You'll have days where AA is cracked, and the very next hand, you'll get AA again, and it'll be cracked even worse.

AND you'll have days where you completely misread your opponent, and jam your two pair into his flopped middle set and hit the case remaining card to give you top boat.

You'll have days where your flopped flush runs into quads, your flopped straight rivers the villain a boat, and your flopped set of aces gets flushed by 45o, and you'll have days where it seems like you win the hand even when you fold because the deck isn't just smacking you in the face, it's grabbing you by the hair and sticking it's tongue down your throat while dry humping you.

All of this is poker. None of this matters.

What matters is the hand in play, the decision you face, and making the best decision you can with the information you have. When you burn that understanding into your soul, the beats won't matter anymore.

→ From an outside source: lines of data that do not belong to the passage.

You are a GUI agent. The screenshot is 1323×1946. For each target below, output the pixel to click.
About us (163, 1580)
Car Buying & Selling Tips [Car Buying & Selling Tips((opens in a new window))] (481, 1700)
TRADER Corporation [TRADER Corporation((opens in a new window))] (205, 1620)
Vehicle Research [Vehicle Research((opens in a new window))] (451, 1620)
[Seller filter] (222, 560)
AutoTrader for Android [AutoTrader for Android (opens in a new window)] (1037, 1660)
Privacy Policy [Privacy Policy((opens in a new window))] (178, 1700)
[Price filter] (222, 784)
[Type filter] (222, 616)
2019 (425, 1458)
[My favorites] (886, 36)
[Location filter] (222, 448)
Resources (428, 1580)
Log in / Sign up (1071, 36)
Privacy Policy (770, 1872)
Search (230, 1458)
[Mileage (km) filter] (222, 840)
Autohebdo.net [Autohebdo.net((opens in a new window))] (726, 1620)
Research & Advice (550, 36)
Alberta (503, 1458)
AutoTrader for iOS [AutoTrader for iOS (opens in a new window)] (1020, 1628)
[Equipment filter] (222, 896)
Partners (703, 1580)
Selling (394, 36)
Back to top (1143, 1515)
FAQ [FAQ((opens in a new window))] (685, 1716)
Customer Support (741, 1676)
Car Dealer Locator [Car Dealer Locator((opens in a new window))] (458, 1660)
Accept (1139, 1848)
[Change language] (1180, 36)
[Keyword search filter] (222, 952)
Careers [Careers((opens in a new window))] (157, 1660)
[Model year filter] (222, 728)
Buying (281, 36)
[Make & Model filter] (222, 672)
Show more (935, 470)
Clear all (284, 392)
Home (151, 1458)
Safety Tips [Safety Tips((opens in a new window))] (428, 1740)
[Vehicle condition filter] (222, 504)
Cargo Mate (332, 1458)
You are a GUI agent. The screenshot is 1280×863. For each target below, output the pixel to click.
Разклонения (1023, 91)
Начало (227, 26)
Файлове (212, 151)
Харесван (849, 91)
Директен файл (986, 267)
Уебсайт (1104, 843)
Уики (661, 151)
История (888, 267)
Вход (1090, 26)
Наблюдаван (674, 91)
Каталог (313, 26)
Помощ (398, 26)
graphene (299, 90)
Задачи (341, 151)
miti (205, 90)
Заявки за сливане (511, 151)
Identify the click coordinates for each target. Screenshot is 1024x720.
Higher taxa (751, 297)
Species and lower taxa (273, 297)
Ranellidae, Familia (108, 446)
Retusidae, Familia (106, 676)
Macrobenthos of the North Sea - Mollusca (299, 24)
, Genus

(No, I haven't got there, quite yet. Back to back aces cracked still gets me a bit tilted...)
Coping with multiple bad beats Quote
06-30-2016 , 02:44 AM
So when I first started reading about poker theory, there was ALWAYS a section about bankroll management. I always found this section to be kinda naggy, and I'd always think "yeah yeah, I'll do that, let's get to the interesting stuff."

My first time or two of actually depositing and playing, I'd ignored the BRM that I said I'd practice, played at stakes for which I was not rolled, and I noticed something very important.

The results of hands bothered me we way more. I'd be livid if I got it in good and got drawn out on. I once threw a mouse against the wall (which represents another $15 lost in that hand.)

It dawned on me that if I had 100+ BI for the game, losing one this way would not piss me off so much. Since then I've found that proper BRM has insulated me not only against variance, but tilt as well.